BEGIN EXERCISE MATERIAL

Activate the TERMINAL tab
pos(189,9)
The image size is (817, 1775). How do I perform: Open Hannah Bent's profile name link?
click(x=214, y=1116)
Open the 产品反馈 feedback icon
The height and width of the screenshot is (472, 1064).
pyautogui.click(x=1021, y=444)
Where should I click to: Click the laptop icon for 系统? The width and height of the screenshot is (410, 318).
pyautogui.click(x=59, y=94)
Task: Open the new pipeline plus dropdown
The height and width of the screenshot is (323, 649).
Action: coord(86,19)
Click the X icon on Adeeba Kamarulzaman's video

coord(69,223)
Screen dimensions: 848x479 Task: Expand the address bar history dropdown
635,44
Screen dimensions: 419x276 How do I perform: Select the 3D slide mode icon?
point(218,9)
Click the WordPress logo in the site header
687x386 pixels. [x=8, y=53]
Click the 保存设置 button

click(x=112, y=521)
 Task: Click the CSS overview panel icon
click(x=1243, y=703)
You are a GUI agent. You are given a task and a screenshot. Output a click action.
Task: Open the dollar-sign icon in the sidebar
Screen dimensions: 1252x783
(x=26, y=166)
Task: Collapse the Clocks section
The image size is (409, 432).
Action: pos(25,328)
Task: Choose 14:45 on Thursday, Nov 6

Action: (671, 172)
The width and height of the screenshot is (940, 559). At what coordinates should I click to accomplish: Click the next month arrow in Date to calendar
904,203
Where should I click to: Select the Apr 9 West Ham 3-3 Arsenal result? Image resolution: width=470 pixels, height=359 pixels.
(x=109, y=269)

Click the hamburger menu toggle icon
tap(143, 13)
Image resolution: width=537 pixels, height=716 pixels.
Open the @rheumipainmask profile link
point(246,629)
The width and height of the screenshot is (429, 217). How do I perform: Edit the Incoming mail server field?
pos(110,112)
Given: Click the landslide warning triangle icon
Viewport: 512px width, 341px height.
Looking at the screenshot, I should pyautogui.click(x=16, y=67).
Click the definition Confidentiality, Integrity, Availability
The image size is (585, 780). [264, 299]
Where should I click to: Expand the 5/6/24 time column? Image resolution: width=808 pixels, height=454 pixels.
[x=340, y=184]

END EXERCISE MATERIAL

WHAT THE TASK REQUIRES — Copy every line above verbatim, from the first to the last.

RESULT BELOW —
Activate the TERMINAL tab
pos(189,9)
The image size is (817, 1775). How do I perform: Open Hannah Bent's profile name link?
click(x=214, y=1116)
Open the 产品反馈 feedback icon
The height and width of the screenshot is (472, 1064).
pyautogui.click(x=1021, y=444)
Where should I click to: Click the laptop icon for 系统? The width and height of the screenshot is (410, 318).
pyautogui.click(x=59, y=94)
Task: Open the new pipeline plus dropdown
The height and width of the screenshot is (323, 649).
Action: coord(86,19)
Click the X icon on Adeeba Kamarulzaman's video

coord(69,223)
Screen dimensions: 848x479 Task: Expand the address bar history dropdown
635,44
Screen dimensions: 419x276 How do I perform: Select the 3D slide mode icon?
point(218,9)
Click the WordPress logo in the site header
687x386 pixels. [x=8, y=53]
Click the 保存设置 button

click(x=112, y=521)
 Task: Click the CSS overview panel icon
click(x=1243, y=703)
You are a GUI agent. You are given a task and a screenshot. Output a click action.
Task: Open the dollar-sign icon in the sidebar
Screen dimensions: 1252x783
(x=26, y=166)
Task: Collapse the Clocks section
The image size is (409, 432).
Action: pos(25,328)
Task: Choose 14:45 on Thursday, Nov 6

Action: (671, 172)
The width and height of the screenshot is (940, 559). At what coordinates should I click to accomplish: Click the next month arrow in Date to calendar
904,203
Where should I click to: Select the Apr 9 West Ham 3-3 Arsenal result? Image resolution: width=470 pixels, height=359 pixels.
(x=109, y=269)

Click the hamburger menu toggle icon
tap(143, 13)
Image resolution: width=537 pixels, height=716 pixels.
Open the @rheumipainmask profile link
point(246,629)
The width and height of the screenshot is (429, 217). How do I perform: Edit the Incoming mail server field?
pos(110,112)
Given: Click the landslide warning triangle icon
Viewport: 512px width, 341px height.
Looking at the screenshot, I should pyautogui.click(x=16, y=67).
Click the definition Confidentiality, Integrity, Availability
The image size is (585, 780). [264, 299]
Where should I click to: Expand the 5/6/24 time column? Image resolution: width=808 pixels, height=454 pixels.
[x=340, y=184]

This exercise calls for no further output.